Personally, I'd rather see better ballplayers and less paradigming, but Major League Baseball simply won't take $300 million (the projected sale price of the former Expos) for an answer. They want a downtown stadium with all the bells and whistles, not to mention the ever-required, luxury boxes, views of the city, and mass transit-friendly accessibility with as much public financing that can be squeezed out of a turnip--making that municipal authority and/or elected official position him or herself for a bigger piece of the political pie.
Having lost the Washington Senators twice before (the original and subsequent expansion franchises) and been spurned on numerous occasions as Major League Baseball expanded into Toronto with the Blue Jays, into Arizona with the Diamondbacks, into Colorado with the Rockies, and into Florida twice, with the Devil Rays in Tampa Bay and the Marlins in South Florida, and also watched as other struggling franchises were road-blocked by MLB from relocating to the demographically desirable Washington, DC. area, fan's hopes had often been quashed.
Thirty-four years had already come and gone.
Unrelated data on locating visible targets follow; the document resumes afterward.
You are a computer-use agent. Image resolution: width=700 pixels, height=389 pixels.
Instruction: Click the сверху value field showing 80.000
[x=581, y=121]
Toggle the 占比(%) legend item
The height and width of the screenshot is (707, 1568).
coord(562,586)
Why would this year be any different? And then it happened. Washington, DC. Mayor, Anthony Williams, announced that after protracted negotiations with Major League Baseball, "Baseball was rounding third and heading for home to Washington, DC. Isn't that great!" The deal was done, or so we were told. Mayor Williams had given his word that not only could he stand; he could deliver. Well, a few wobbles later and perhaps with some politicking or shrew governing (depending on your perspective) by DC.
Council Chairwoman, Linda Cropp, a Council-approved deal was done. Not exactly a deal signed with a kiss but instead one passed to include a public/private partnership-type financing package with certain guarantees and stadium cost overrun protections to assuage enough of the Council's voting members to rule by majority and vote for Baseball in Washington, DC. in 2005.
And here we are a week after Opening Day: Brad Wilkerson got the team's first hit, Nick Johnson scored the first run and the franchise got its first win, against the Philadelphia Phillies. By the time this column prints, barring any weather-related cancellation, the Nationals will have played their first, for-real, non-exhibition, home game since 1971. And even though the team is not called the Senators anymore, they're still referred to as the "Nats," just as the original Senators were. Is that symmetry beautiful or what!
What goes around comes around, and after all the disappointments and heartache us Washington-area baseball fans have endured over the past 34 years, it turns that this Bud (Commissioner Selig, that is) is for us. Here, here--finally.

Lourie is a regionally syndicated columnist who resides in Burtonsville, MD.